A homeowner loan is generally a secured loan or second mortgage. It is a loan that you could take out if you are a homeowner and it will be secured against the value of your property. They can offer more favourable rates than other forms of credit, but this is largely because the lender will be able to repossess your property to recoup the funds if you do not keep up the repayments.
These loans are often used for home improvements or larger purchases that you may not have the savings or credit facilities to pay for. Again, they are only available if you are a homeowner.
There are many lenders who will be able to offer you a homeowner loan so carrying out a homeowner loan comparison online or with a financial advisor is imperative in making sure that you get the right loan for your needs.
There are many different forms of credit that may be available to you. When you compare homeowner loans it is a good idea to consider these options too to see which one is right for you.
Credit Card – Credit cards are great if you only want to borrow a small amount of money and you want flexible repayments. However, they can be expensive if you want to borrow a larger amount of money or borrow over a longer term. Homeowner loans can often offer better interest rates.
Unsecured Loan – An unsecured loan will usually offer you between £1,000 and £25,000. You will not usually lose your home if you fail to keep up the repayments on an unsecured loan, but the interest rate will often be higher than a secured loan. A homeowner loan will usually offer you a larger loan amount which is great if you want to make an expensive purchase or carry out major home improvements.
Mortgage – A remortgage could be a good option if you want to make one monthly repayment and benefit from a low interest rate. However, it could be expensive to get out of your existing mortgage deal so check this before you consider a remortgage option. You may want to keep these payments separate anyway in which case a homeowner loan is a good idea.
There are a few key factors that you will want to consider when you compare homeowner loans:
Interest Rate – This is how much you will be charged in interest for your homeowner loan. This affects your monthly repayment and the total cost of borrowing.
Set Up Fees – It is also worth looking at the set-up costs for the loan. Some lenders will charge you more than others to set up a homeowner loan. The monthly payments might be lower but if the loan costs a lot more to set up then you could find yourself paying more for it overall. It is important to look at the overall cost in a homeowner loans comparison rather than just your monthly payment.
Type of Repayment – You will usually be offered the choice between a fixed rate and a variable rate homeowner loan. A fixed rate means that you pay a set rate for a period of time, typically 2-5 years. This means that you will know exactly what is going out every month but if interest rates fall, you will not see the benefit as your payment will stay the same. A variable rate loan means that if interest rates fall, your monthly payment will fall too.
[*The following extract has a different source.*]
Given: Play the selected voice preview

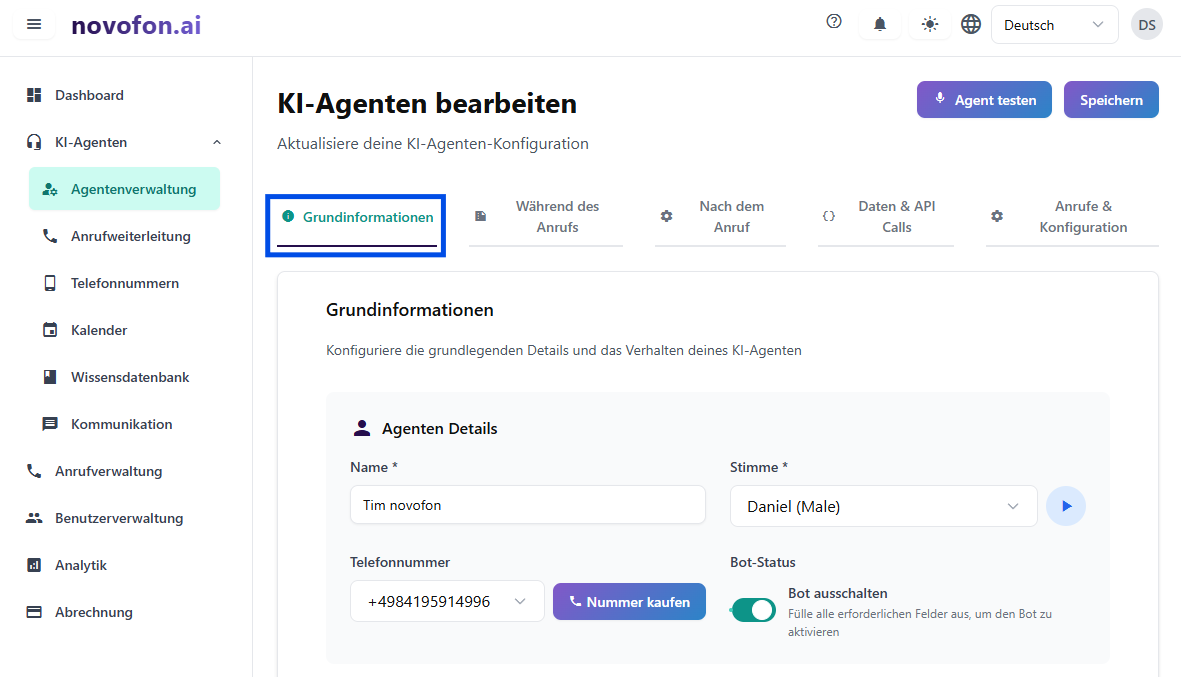Looking at the screenshot, I should [1066, 506].
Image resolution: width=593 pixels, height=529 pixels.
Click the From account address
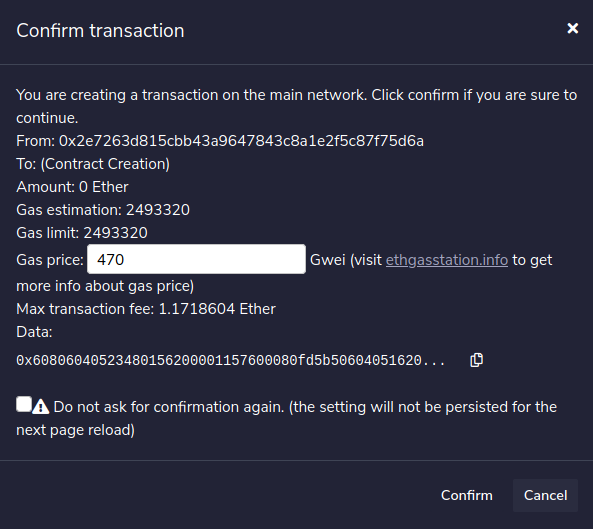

However, if interest rates rise your monthly payment will increase which wouldn’t happen if you had taken a fixed rate.
Flexibility – Some homeowner loans will give you the option to make overpayments or even pay it off earlier than planned. These are important considerations if you expect to have additional funds in the future to make payments or if you want to consolidate your mortgage and homeowner loan at a later date. Think about how much flexibility you need when performing a homeowner loans comparison.
When you apply for a homeowner loan, a potential lender will consider the risk they are taking in lending you the money. Here are some of the things they will consider:
Income – This is important as a lender will want to consider whether your income is sufficient for you to make the monthly repayments.
Other Debts – If you have a high level of unsecured debt and you are not looking to consolidate it by taking out a homeowner loan then the lender may decide you are overburdened and turn you down for your loan even if you have kept up all of your repayments.
Equity – They will look at how much equity you have in your home and how much you will have once you have taken out their loan. This would show them the likelihood of getting their money back if you failed to make the repayments and they had to repossess your home.
Credit Rating – This will show the lender whether you have been able to manage your debt in the past. If you have always made your payments on other credit commitments on time this can improve your credit rating. However, if you have had a history of missed payments, they might turn you down.
What do you want the loan for – It is often in a lender’s best interest to loan you money for home improvements as this will increase the equity in your home. They will often ask what you are going to do with the money in order to assess how much risk they are taking in lending to you.
You will need to keep up the monthly payments on your homeowner loan once you have taken it out. Failure to do so could lead to your home being repossessed. Always make sure that you are confident you can make the monthly repayments before you take on any debt that is secured against your home.